◆ **Selected passage**
It is clear that no cash and no sum of money at all was ever entrusted to the respondent or ever came into his possession. What was handed him was a cheque for £73.3.0. made out in favour of "Millers Ltd. or Order."
At the trial is was contended by the defence that this was a fatal defect in the charge and the case of R. v. Keena (1868) LR 1 CCR 113 was cited in support of this submission. In that case it was held that an indictment alleging embezzlement of money cannot be sustained by evidence of the embezzlement of a cheque. Montague-Smith J. said in that case:-
"A cheque is not money unless the Statute makes it so."
In this connection however the Crown relied on the provisions of the Penal Code Sec. 4 the material part of which reads:-
"In this Code, unless the context otherwise requires................................................ "money" includes bank notes, bank drafts cheques and any other orders warrants or requests for the payment of money."
In the case of Menzour Ahmed v. R. [1957] EA 386 it was held that the definition of "money" in the Penal Code can be imported into a charge so as to make the words in a charge "the sum of Shs. 3000/: "embrace a cheque for the sum of Shs. 3000/:." In that case the cheque was however in fact made out in favour of the appellant and not, as in this case, in favour of a third party. The question of whether this case should for that reason be distinguished, on this ground, has not been considered.
But assuming, for the moment that in this case the expression in the charge "the sum of £73.3.0." does or could properly be used to embrace a cheque for £73.3.0. the question arises whether the respondent did convert this cheque to his own use.
This cheque was not made out in favour of the respondent but in favour of "Millers Ltd. or Order." It was not possible for the respondent to cash this cheque himself. He was entrusted with it to hand to Millers Ltd. and this is what he did. His evidence, which was accepted, was that a responsible person in the employment of Millers Ltd. knew that this cheque which was endorsed "Service: Frig. Adv. A. Vunakece." had been made out to Millers Ltd. for the purpose of Millers Ltd. applying its proceeds to the cost of a refrigerator to be supplied by Millers Ltd. to the respondent. In any event the meaning of this endorsement on the cheque must have been perfectly clear to Millers Ltd. in these circumstances.
It was not within the power of the respondent to convert the proceeds of this cheque to the use of the respondent for the purchase of furniture for the simple reason that these proceeds never came into the possession or control of the respondent. Such a conversion could only be effected and was in fact effected, according to the evidence in this case, by Millers Ltd. themselves who had the proceeds of this cheque in their possession or under .their control.
What happened in this case appears to me to be this. The respondent was entrusted with this cheque for £73.3.0. made out by the Accountant General in favour of Millers Ltd. to hand to Millers Ltd. and this is what he did. The Court below accepted the evidence of the respondent, that Millers Ltd. knowing the position accepted this cheque which was itself clearly marked to indicate it was intended for use as an advance for the purchase of a refrigerator by the respondent. Having accepted this cheque Millers Ltd. encashed it. Some five weeks later Millers Ltd. used its proceeds either at the instigation of one of their own employees or the respondent, but in any event with the aid, consent and connivance of the respondent to cover the cost of furniture that Millers Ltd. then supplied to the respondent instead of a refrigerator.

◆ **Written exercise 1**
Decide whether each statement agrees with the judgment: (a) the cheque was made out in favour of the respondent; (b) in Menzour Ahmed v. R., the cheque was made out in favour of the appellant; (c) Millers Ltd. used the cheque's proceeds some five weeks later. Answer yes or no for each, quoting the deciding words of the judgment.
◆ **Written exercise 2**
List every item that the Penal Code definition of "money," as quoted in the judgment, says the word includes.
◆ **Written exercise 3**
Please write the next part of the judgment, starting after its last sentence.
The listing has no connection to the judgment.

◆ **Data**
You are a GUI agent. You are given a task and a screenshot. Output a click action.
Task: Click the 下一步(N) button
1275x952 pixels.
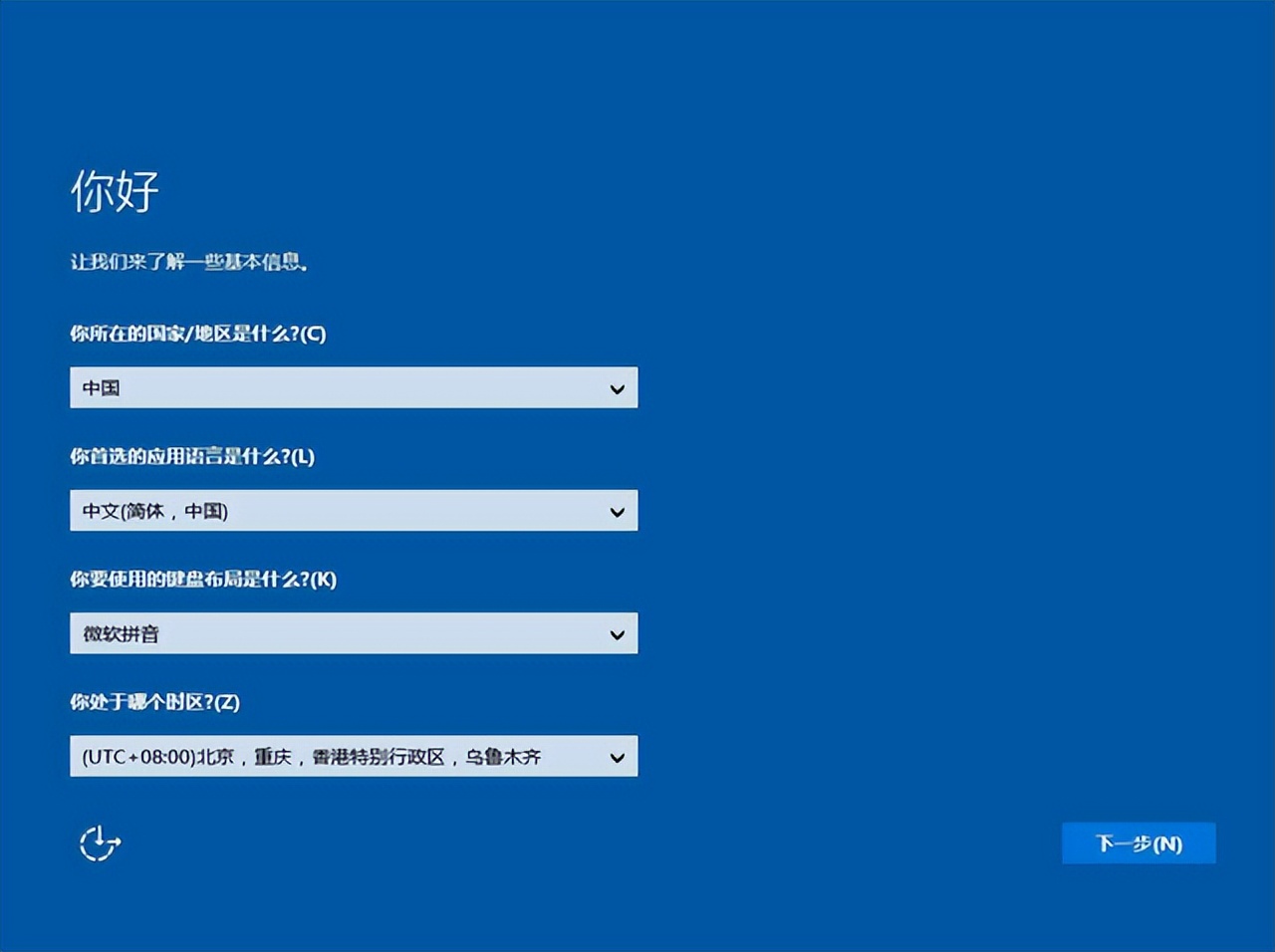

◆ **Final answer 1**
(a) No: "This cheque was not made out in favour of the respondent but in favour of "Millers Ltd. or Order.""
(b) Yes: "In that case the cheque was however in fact made out in favour of the appellant"
(c) Yes: "Some five weeks later Millers Ltd. used its proceeds"

◆ **Final answer 2**
Bank notes; bank drafts; cheques; any other orders for the payment of money; warrants for the payment of money; requests for the payment of money.

◆ **Final answer 3**
In these circumstances the evidence did not in my view amount to a conversion of either the cash or the cheque by the respondent on 8th September, 1966 as averred in the charge or at any time. Both the cheque and the proceeds of the cheque were received by Millers Ltd. It was not until some five weeks after Millers Ltd. had received the cheque and had cashed it that there was any conversion of its proceeds to the use of the respondent for the purchase of furniture instead of a refrigerator. The conversion in this case was therefore carried out not by the respondent but by Millers Ltd. who were aided and abetted in doing so by the respondent.
The learned Acting Solicitor General clearly appreciated this when in the course of his argument he indicated that in this event the respondent was guilty, and could have been charged properly as a principal offender, of aiding and abetting, under the provision of Section 21 of the Penal Code.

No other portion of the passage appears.